Credit Suisse: “Intesa Sanpaolo la nostra prima scelta tra le banche europee”

Risiko bancario
di Fabrizio Arnhold 16 Febbraio 2021 - 12:41

L’intero comparto sta beneficiando del nuovo governo Draghi e dal calo dello spread. Per gli analisti di Credit Suisse, Intesa Sanpaolo è da preferire anche per il generoso ritorno al dividendo

“Intesa Sanpaolo è la nostra scelta preferita”, anche in luce dei dati relativi all’ultima trimestrale, con un utile netto contabile a 3,3 miliardi l’anno scorso. “Intesa Sanpaolo rimane la nostra top pick”, si legge nell’ultimo report di Credit Suisse, sulle banche del Sud Europa. La scelta è favorita anche dall’integrazione con Ubi Banca e dal dividendo.

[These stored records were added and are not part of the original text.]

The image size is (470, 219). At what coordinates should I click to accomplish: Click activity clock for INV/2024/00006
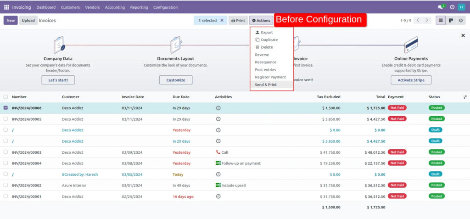[218, 108]
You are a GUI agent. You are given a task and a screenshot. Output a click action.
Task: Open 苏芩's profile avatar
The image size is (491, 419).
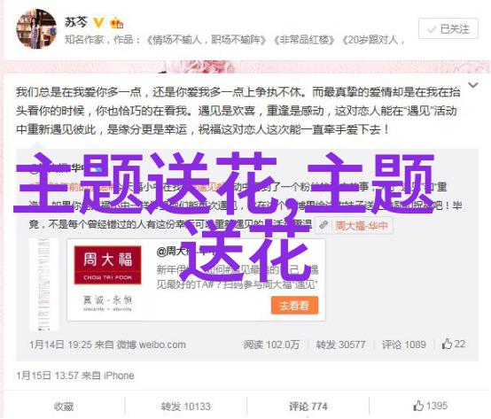click(36, 28)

INTESA TITOLO SU CUI PUNTARE

Nell’analisi di Credit Suisse, dal titolo “Southern European Banks Offence is the new defence: M&A already paying dividends, with ISP and CABK our preferred stocks”, ossia: “L’attacco è la nuova difesa. Il risiko bancario sta pagando già i dividendi, e Intesa Sanpaolo e CaixaBank sono i nostri titoli preferiti”. Sia la banca italiana che quella spagnola sono riuscite a consolidarsi con operazioni mirate: inglobando Ubi e acquistando la rivale Bankia.

LA CRESCITA ATTESA

E proprio queste operazioni di M&A, ossia di fusione e acquisizione, ma possiamo semplicemente intenderlo come risiko bancario, consentiranno ai due istituti di credito di tornare al dividendo, dopo la fine del periodo di digiuno, imposto dalla Bce. Secondo i calcoli degli analisti di Credit Suisse, infatti, il rendimento da dividendo più alto sarà proprio quello di Intesa Sanpaolo, pari al 7%.

RITORNO AL DIVIDENDO

Se Intesa Sanpaolo pagherà agli azionisti tutte le cedole del 2020 e l’interim del 2021, il rendimento potrebbe essere pari a 19 centesimi, con un aumento stimato del 9,2%. Dopo la presentazione dei dati del quarto trimestre, a inizio febbraio, la banca guidata da Carlo Messina ha precisato che i dividendi cash si sono attestati a “694 milioni di euro, pari al massimo consentito dalla raccomandazione della Banca centrale europea del 15 dicembre 2020 nel limite di 20 centesimi di punto di Common Equity Tier 1 ratio consolidato al 31 dicembre 2020”.

IL BLOCCO DELLA BCE

La pandemia ha messo un freno anche ai dividendi del settore bancario. La Bce, infatti, a marzo dello scorso anno, nel pieno della prima ondata, ha raccomandato a tutti gli istituti di credito dell’Eurozona di bloccare il pagamento delle cedole, chiedendo invece di erogare fondi in favore dell’economia reale. Le limitazioni dell’Eurotower sono finite a fine dicembre, ma ulteriori paletti resteranno fino a settembre 2021. L’intento è quello di evitare, tra l’altro, un aumento di crediti deteriorati, in una fase ancora delicata per l’economia del Vecchio Continente.